There is no Stop method. To stop the workers, close the input channel. They will drain remaining values and exit.

Model 4: "Fan-out adds workers, not parallelism"¶

Workers can run in parallel only if the work is parallelisable. CPU-bound work scales up to GOMAXPROCS; IO-bound work scales much higher because most workers are blocked on the network.

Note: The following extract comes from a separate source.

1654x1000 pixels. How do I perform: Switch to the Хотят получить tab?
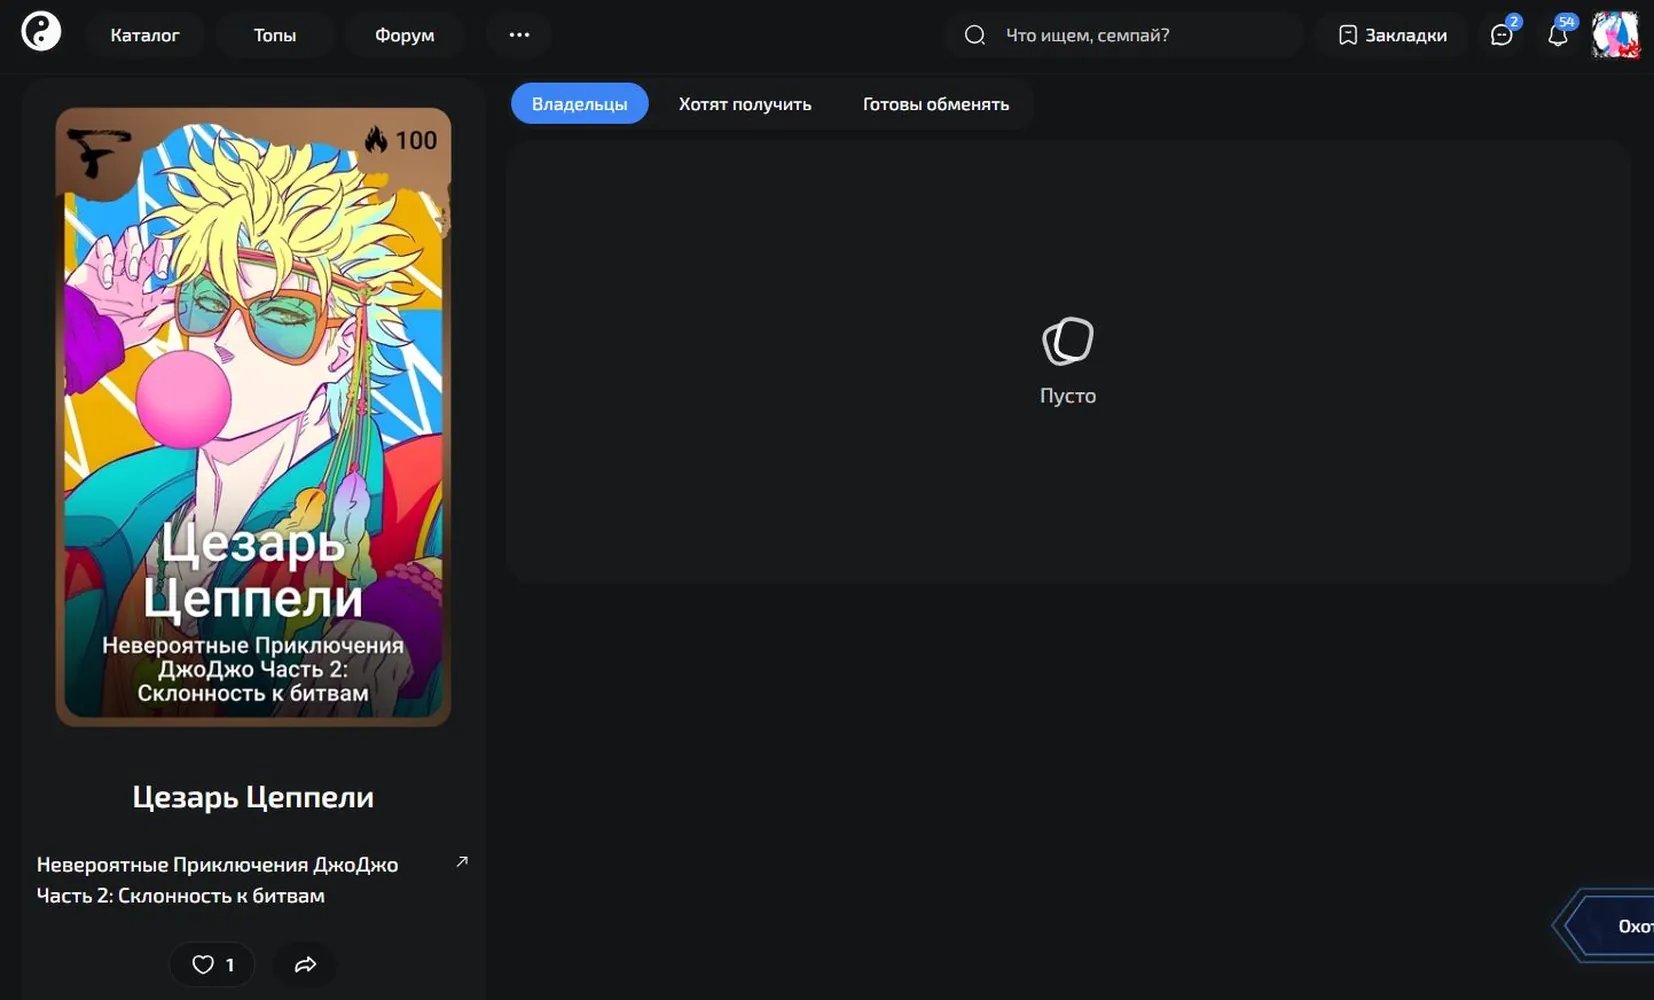(x=745, y=104)
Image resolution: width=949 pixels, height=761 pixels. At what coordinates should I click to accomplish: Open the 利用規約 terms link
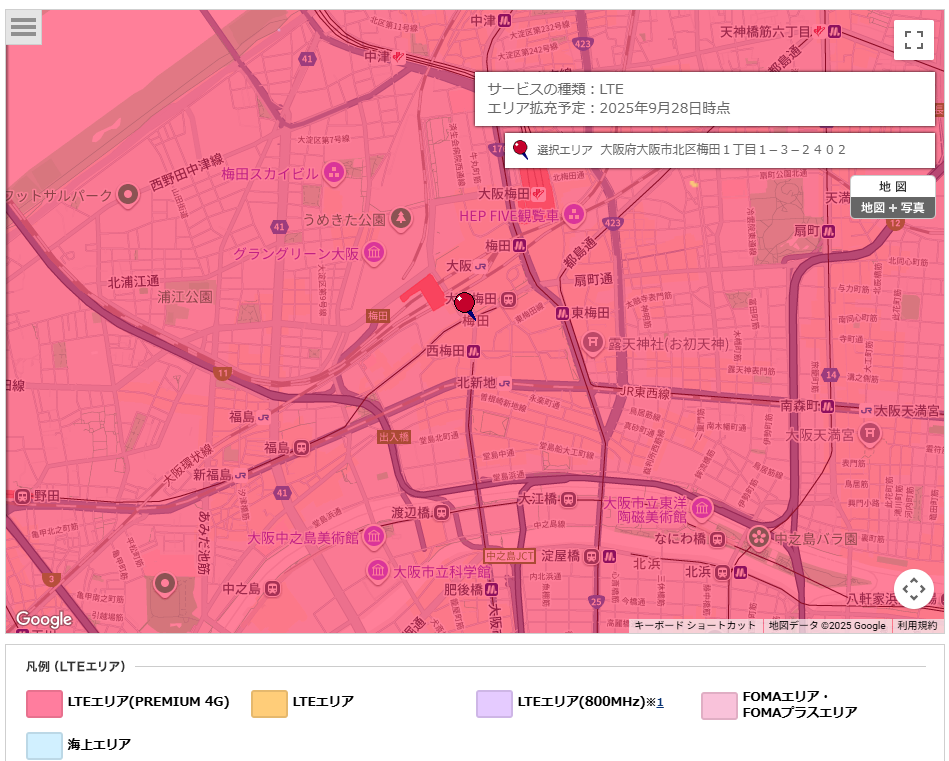coord(916,625)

Model 5: "Producer rate × worker capacity = throughput"¶

If your producer can only emit 100 jobs/sec, adding more workers above that point does nothing. If your workers each handle 50 jobs/sec, two workers cap throughput at 100. The bottleneck moves between producer and consumers as N changes.

Pros & Cons¶

Pros	Cons
Simple to implement (loop + WaitGroup).	All workers share one channel — single slow worker reduces effective parallelism only at the bottleneck.
Free load balancing via channel select.	No per-worker priority — every worker is equal.
Scales linearly for IO-bound work.	CPU-bound work stops scaling at GOMAXPROCS.
Composes with fan-in cleanly.	Cancellation needs a separate mechanism (ctx).
Easy to test — just count results.	Pool sizing requires measurement.
No external dependency.	Errors need extra design (errgroup, result struct).

Use Cases¶

Parallel HTTP fetcher — one channel of URLs, N workers fetching them concurrently.
File processor — list of file paths, N workers reading and parsing in parallel.
Image transformation batch — N workers resizing images.
Database batch loader — N workers writing rows in parallel within a connection pool.
CSV ingester — one parser feeds a channel, N workers convert and store rows.
Webhook deliveries — outbound queue, N workers POSTing to external endpoints.
Hash computation — N workers computing SHA-256 of files for deduplication.

Code Examples¶

Example 1: minimum fan-out¶

package main

import (
    "fmt"
    "sync"
)

func main() {
    in := make(chan int)
    var wg sync.WaitGroup
    n := 3

    wg.Add(n)
    for i := 0; i < n; i++ {
        i := i
        go func() {
            defer wg.Done()
            for v := range in {
                fmt.Printf("worker %d got %d\n", i, v)
            }
        }()
    }

    for j := 0; j < 9; j++ {
        in <- j
    }
    close(in)
    wg.Wait()
}

Example 2: fan-out with results (fan-out, fan-in)¶

func square(in <-chan int, n int) <-chan int {
    out := make(chan int)
    var wg sync.WaitGroup
    wg.Add(n)
    for i := 0; i < n; i++ {
        go func() {
            defer wg.Done()
            for v := range in {
                out <- v * v
            }
        }()
    }
    go func() {
        wg.Wait()
        close(out)
    }()
    return out
}

func main() {
    in := make(chan int)
    go func() {
        defer close(in)
        for i := 1; i <= 5; i++ {
            in <- i
        }
    }()

    var sum int
    for v := range square(in, 4) {
        sum += v
    }
    fmt.Println("sum of squares:", sum) // 55
}

Example 3: parallel HTTP fetch¶

func fetch(urls <-chan string, n int) <-chan string {
    out := make(chan string)
    var wg sync.WaitGroup
    wg.Add(n)
    for i := 0; i < n; i++ {
        go func() {
            defer wg.Done()
            for url := range urls {
                resp, err := http.Get(url)
                if err != nil {
                    out <- fmt.Sprintf("%s: %v", url, err)
                    continue
                }
                resp.Body.Close()
                out <- fmt.Sprintf("%s: %d", url, resp.StatusCode)
            }
        }()
    }
    go func() {
        wg.Wait()
        close(out)
    }()
    return out
}

Example 4: counting per-worker totals¶

func countByWorker(in <-chan int, n int) []int {
    counts := make([]int, n)
    var wg sync.WaitGroup
    wg.Add(n)
    for i := 0; i < n; i++ {
        i := i
        go func() {
            defer wg.Done()
            for range in {
                counts[i]++
            }
        }()
    }
    wg.Wait()
    return counts
}

This pattern is fine because each worker writes only to its own slot. There is no race.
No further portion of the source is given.